* [Goal of the exercise]: Nothing may be left out or changed. Print every entry.

☆ ☆ ☆

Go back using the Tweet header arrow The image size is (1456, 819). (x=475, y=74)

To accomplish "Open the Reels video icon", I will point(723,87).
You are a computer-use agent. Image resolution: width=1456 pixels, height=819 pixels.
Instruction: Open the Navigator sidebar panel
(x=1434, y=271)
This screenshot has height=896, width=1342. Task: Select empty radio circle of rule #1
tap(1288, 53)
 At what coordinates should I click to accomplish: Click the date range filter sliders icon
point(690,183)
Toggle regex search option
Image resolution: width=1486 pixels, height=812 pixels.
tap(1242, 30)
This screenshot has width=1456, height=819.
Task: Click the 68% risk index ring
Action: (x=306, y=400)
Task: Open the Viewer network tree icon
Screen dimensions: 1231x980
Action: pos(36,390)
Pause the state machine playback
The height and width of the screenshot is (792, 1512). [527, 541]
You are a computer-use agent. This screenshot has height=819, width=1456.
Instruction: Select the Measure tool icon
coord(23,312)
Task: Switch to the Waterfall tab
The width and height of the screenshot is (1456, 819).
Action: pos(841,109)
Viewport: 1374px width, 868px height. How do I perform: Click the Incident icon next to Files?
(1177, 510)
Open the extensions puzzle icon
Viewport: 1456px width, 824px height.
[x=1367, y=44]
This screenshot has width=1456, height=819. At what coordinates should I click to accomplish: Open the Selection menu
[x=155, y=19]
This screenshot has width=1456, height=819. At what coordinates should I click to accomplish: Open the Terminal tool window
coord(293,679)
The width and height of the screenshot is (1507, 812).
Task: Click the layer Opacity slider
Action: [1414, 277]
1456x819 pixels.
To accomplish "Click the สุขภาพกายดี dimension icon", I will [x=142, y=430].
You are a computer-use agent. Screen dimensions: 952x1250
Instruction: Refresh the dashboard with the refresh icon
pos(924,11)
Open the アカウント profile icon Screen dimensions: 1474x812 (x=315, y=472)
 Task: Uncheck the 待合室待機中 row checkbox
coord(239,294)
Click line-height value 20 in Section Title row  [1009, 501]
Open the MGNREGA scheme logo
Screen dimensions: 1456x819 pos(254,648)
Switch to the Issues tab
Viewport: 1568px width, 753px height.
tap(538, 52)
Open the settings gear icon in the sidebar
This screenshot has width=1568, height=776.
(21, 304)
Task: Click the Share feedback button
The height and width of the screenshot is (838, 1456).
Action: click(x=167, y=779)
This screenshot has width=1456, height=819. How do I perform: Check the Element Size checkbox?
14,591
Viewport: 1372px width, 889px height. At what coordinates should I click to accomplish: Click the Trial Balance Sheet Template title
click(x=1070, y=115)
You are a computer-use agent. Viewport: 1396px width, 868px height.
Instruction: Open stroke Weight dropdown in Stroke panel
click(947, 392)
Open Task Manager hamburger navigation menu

☆ ☆ ☆

* [Exercise solution]:
Go back using the Tweet header arrow The image size is (1456, 819). (x=475, y=74)

To accomplish "Open the Reels video icon", I will point(723,87).
You are a computer-use agent. Image resolution: width=1456 pixels, height=819 pixels.
Instruction: Open the Navigator sidebar panel
(x=1434, y=271)
This screenshot has height=896, width=1342. Task: Select empty radio circle of rule #1
tap(1288, 53)
 At what coordinates should I click to accomplish: Click the date range filter sliders icon
point(690,183)
Toggle regex search option
Image resolution: width=1486 pixels, height=812 pixels.
tap(1242, 30)
This screenshot has width=1456, height=819.
Task: Click the 68% risk index ring
Action: (x=306, y=400)
Task: Open the Viewer network tree icon
Screen dimensions: 1231x980
Action: pos(36,390)
Pause the state machine playback
The height and width of the screenshot is (792, 1512). [527, 541]
You are a computer-use agent. This screenshot has height=819, width=1456.
Instruction: Select the Measure tool icon
coord(23,312)
Task: Switch to the Waterfall tab
The width and height of the screenshot is (1456, 819).
Action: pos(841,109)
Viewport: 1374px width, 868px height. How do I perform: Click the Incident icon next to Files?
(1177, 510)
Open the extensions puzzle icon
Viewport: 1456px width, 824px height.
[x=1367, y=44]
This screenshot has width=1456, height=819. At what coordinates should I click to accomplish: Open the Selection menu
[x=155, y=19]
This screenshot has width=1456, height=819. At what coordinates should I click to accomplish: Open the Terminal tool window
coord(293,679)
The width and height of the screenshot is (1507, 812).
Task: Click the layer Opacity slider
Action: [1414, 277]
1456x819 pixels.
To accomplish "Click the สุขภาพกายดี dimension icon", I will [x=142, y=430].
You are a computer-use agent. Screen dimensions: 952x1250
Instruction: Refresh the dashboard with the refresh icon
pos(924,11)
Open the アカウント profile icon Screen dimensions: 1474x812 (x=315, y=472)
 Task: Uncheck the 待合室待機中 row checkbox
coord(239,294)
Click line-height value 20 in Section Title row  [1009, 501]
Open the MGNREGA scheme logo
Screen dimensions: 1456x819 pos(254,648)
Switch to the Issues tab
Viewport: 1568px width, 753px height.
tap(538, 52)
Open the settings gear icon in the sidebar
This screenshot has width=1568, height=776.
(21, 304)
Task: Click the Share feedback button
The height and width of the screenshot is (838, 1456).
Action: click(x=167, y=779)
This screenshot has width=1456, height=819. How do I perform: Check the Element Size checkbox?
14,591
Viewport: 1372px width, 889px height. At what coordinates should I click to accomplish: Click the Trial Balance Sheet Template title
click(x=1070, y=115)
You are a computer-use agent. Viewport: 1396px width, 868px height.
Instruction: Open stroke Weight dropdown in Stroke panel
click(947, 392)
Open Task Manager hamburger navigation menu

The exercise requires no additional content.